§ DATA FOR REVIEW:
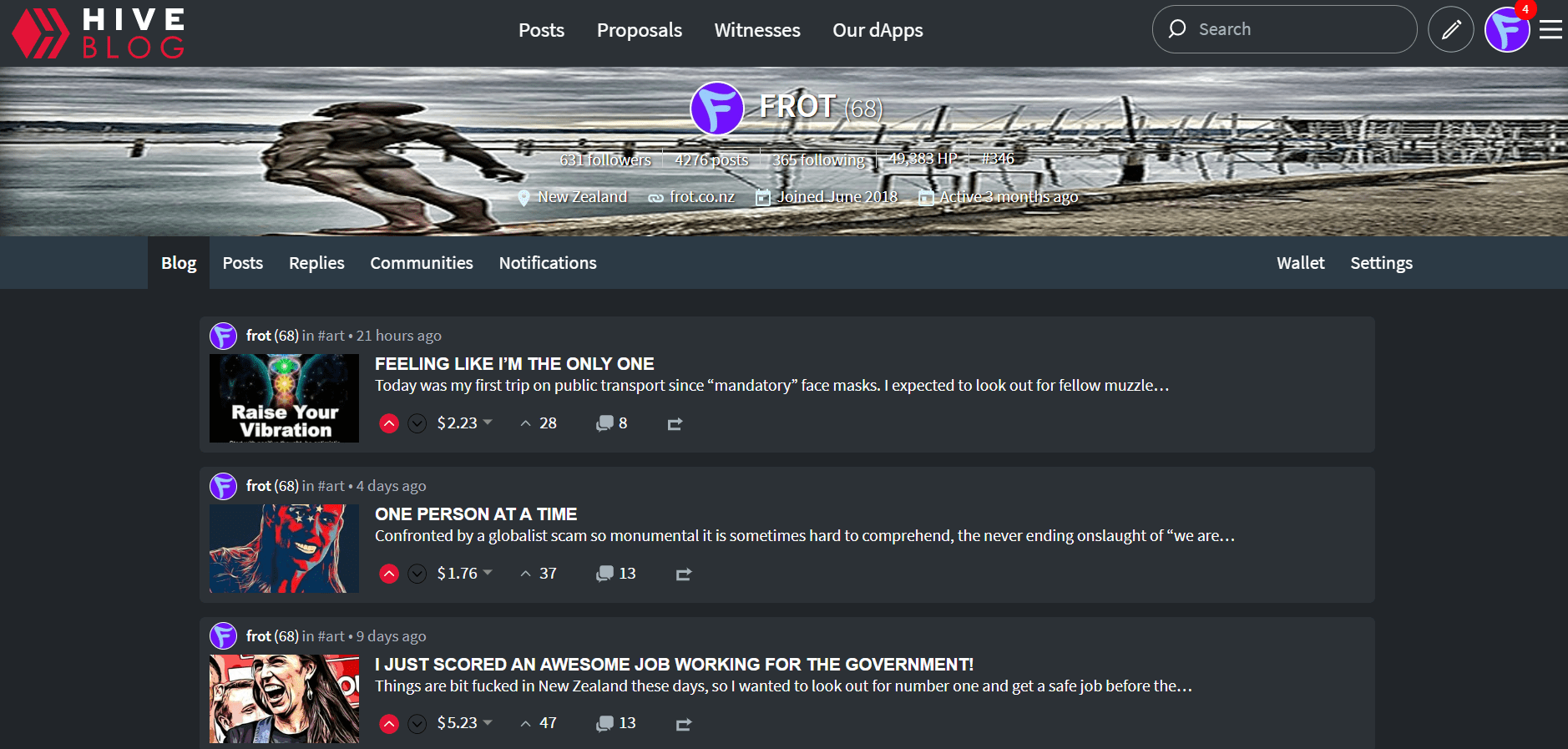Open the hamburger menu icon
This screenshot has width=1568, height=749.
pos(1550,31)
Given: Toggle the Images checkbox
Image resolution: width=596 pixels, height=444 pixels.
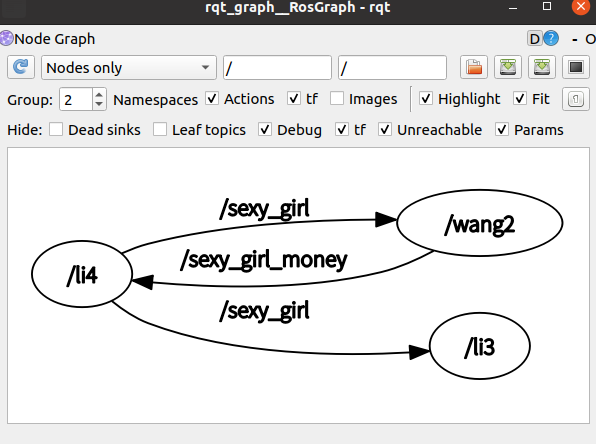Looking at the screenshot, I should coord(337,98).
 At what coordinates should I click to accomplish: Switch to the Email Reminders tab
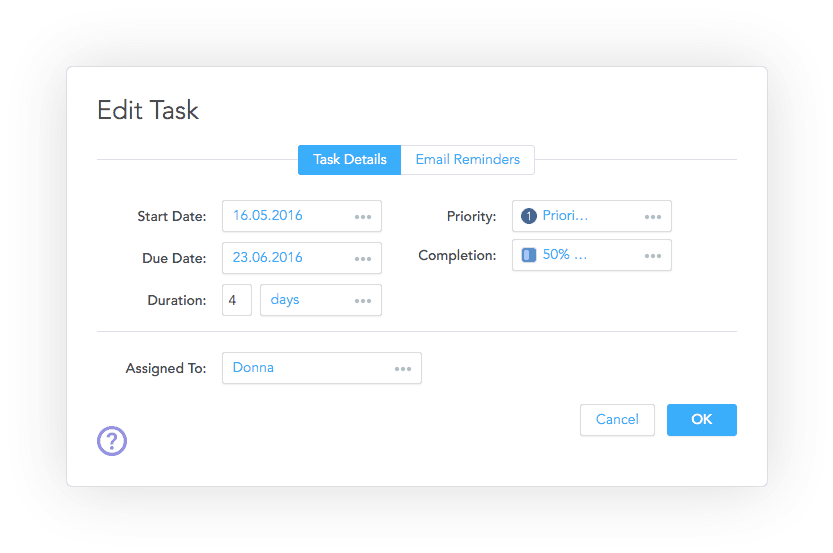(x=467, y=160)
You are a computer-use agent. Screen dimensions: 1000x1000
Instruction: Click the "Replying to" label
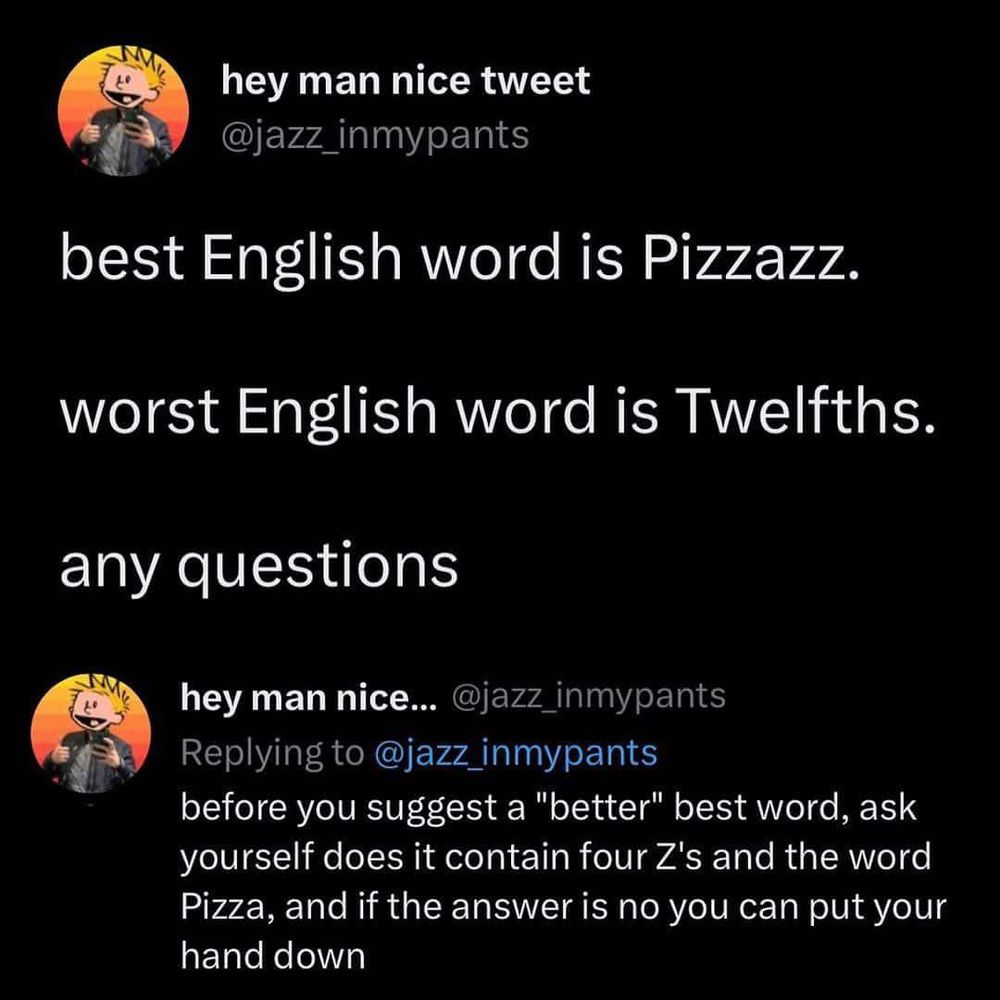tap(272, 753)
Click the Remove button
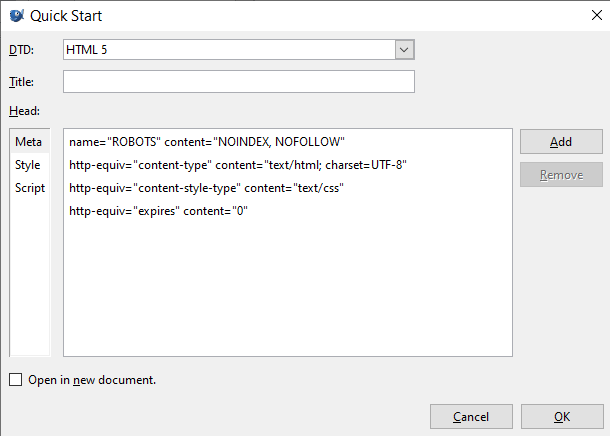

§ EXERCISE: Would you output, word for word, only the lines running from the line with "Given: Toggle the Images checkbox" to the end of the listing above, both ends included, with no pictures?

§ RESPONSE TO THIS TASK:
Given: Toggle the Images checkbox
Image resolution: width=596 pixels, height=444 pixels.
Looking at the screenshot, I should coord(337,98).
 At what coordinates should I click to accomplish: Switch to the Email Reminders tab
(x=467, y=160)
You are a computer-use agent. Screen dimensions: 1000x1000
Instruction: Click the "Replying to" label
tap(272, 753)
Click the Remove button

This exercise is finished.